0
0
Selenium-pythonHow-ToBeginner · 3 min read

How to Get Page Source in Selenium: Syntax and Example

To get the page source in Selenium, use the driver.page_source property which returns the entire HTML content of the current page as a string. This lets you inspect or save the page's HTML for testing or debugging.
📐

Syntax

The syntax to get the page source in Selenium is simple. Use driver.page_source where driver is your WebDriver instance. It returns the full HTML content of the current page as a string.

  • driver: Your Selenium WebDriver object controlling the browser.
  • page_source: Property that fetches the HTML source code of the loaded page.
python
page_html = driver.page_source
💻

Example

This example shows how to open a webpage using Selenium, get its page source, and print the first 500 characters of the HTML content.

python
from selenium import webdriver
from selenium.webdriver.chrome.service import Service
from selenium.webdriver.chrome.options import Options

# Setup Chrome options
options = Options()
options.add_argument('--headless')  # Run browser in headless mode

# Setup Chrome driver service (adjust path to your chromedriver)
service = Service(executable_path='./chromedriver')

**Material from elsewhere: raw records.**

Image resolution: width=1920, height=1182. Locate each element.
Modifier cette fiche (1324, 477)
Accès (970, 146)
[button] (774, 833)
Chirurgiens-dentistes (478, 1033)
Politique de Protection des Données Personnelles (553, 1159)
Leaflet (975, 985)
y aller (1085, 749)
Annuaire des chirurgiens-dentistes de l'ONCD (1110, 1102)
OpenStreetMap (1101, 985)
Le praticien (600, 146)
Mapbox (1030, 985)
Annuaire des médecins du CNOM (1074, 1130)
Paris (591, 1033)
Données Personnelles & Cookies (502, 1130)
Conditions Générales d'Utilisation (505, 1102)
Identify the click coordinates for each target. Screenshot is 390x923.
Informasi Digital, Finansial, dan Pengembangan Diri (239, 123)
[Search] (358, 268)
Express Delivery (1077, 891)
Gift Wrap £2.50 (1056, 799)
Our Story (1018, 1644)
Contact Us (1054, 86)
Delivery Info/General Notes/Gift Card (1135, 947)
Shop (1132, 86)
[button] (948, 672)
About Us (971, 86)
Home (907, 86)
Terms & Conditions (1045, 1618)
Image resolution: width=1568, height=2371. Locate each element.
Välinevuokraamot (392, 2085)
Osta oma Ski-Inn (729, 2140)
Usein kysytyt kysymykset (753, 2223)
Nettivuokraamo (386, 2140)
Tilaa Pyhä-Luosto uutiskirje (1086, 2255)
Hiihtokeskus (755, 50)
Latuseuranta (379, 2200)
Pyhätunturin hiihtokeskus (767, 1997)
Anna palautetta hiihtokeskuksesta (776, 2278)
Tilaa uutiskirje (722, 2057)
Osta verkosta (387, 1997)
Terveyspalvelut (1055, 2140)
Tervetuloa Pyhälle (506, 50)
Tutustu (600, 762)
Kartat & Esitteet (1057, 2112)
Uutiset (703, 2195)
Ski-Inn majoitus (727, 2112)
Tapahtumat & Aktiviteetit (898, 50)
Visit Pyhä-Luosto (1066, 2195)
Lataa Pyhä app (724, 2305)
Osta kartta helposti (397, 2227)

# Create WebDriver instance
with webdriver.Chrome(service=service, options=options) as driver:
    driver.get('https://example.com')
    page_html = driver.page_source
    print(page_html[:500])  # Print first 500 chars of page source
Output
<!doctype html>\n<html>\n<head>\n <title>Example Domain</title>\n <meta charset="utf-8" />\n <meta http-equiv="Content-type" content="text/html; charset=utf-8" />\n <meta name="viewport" content="width=device-width, initial-scale=1" />\n <style type="text/css">\n body {\n background-color: #f0f0f2;\n margin: 40px;\n font-family: "Open Sans", "Helvetica Neue", Helvetica, Arial, sans-serif;\n \n }\n </style>\n</head>\n<body>\n<div>\n <h1>Example Domain</h1>\n <p>This domain is for use in illustrative examples in documents.</p>\n <p><a href="https://www.iana.org/domains/example">More information...</a></p>\n</div>\n</body>\n</html>
⚠️

Common Pitfalls

  • Not waiting for page load: Trying to get page_source before the page fully loads may give incomplete HTML.
  • Using wrong driver instance: Ensure you call page_source on the active WebDriver controlling the browser.
  • Expecting dynamic content: page_source shows the current HTML, but some content loaded by JavaScript after page load may not appear immediately.
python
from selenium import webdriver

# Wrong: calling page_source before get()
# driver = webdriver.Chrome()
# print(driver.page_source)  # This will be empty or default

# Right way:
# driver.get('https://example.com')
# print(driver.page_source)
📊

Quick Reference

Remember these tips when using driver.page_source:

  • Always navigate to the page first with driver.get(url).
  • Wait for page elements to load if needed before getting source.
  • page_source returns a string of the full HTML.
  • Use it for debugging, saving HTML, or verifying page content.

Key Takeaways

Use driver.page_source to get the full HTML content of the current page in Selenium.
Always navigate to the page and wait for it to load before accessing page_source.
page_source returns a string containing the entire HTML, useful for debugging or validation.
Dynamic content loaded after page load may not appear immediately in page_source.
Ensure you use the correct WebDriver instance when calling page_source.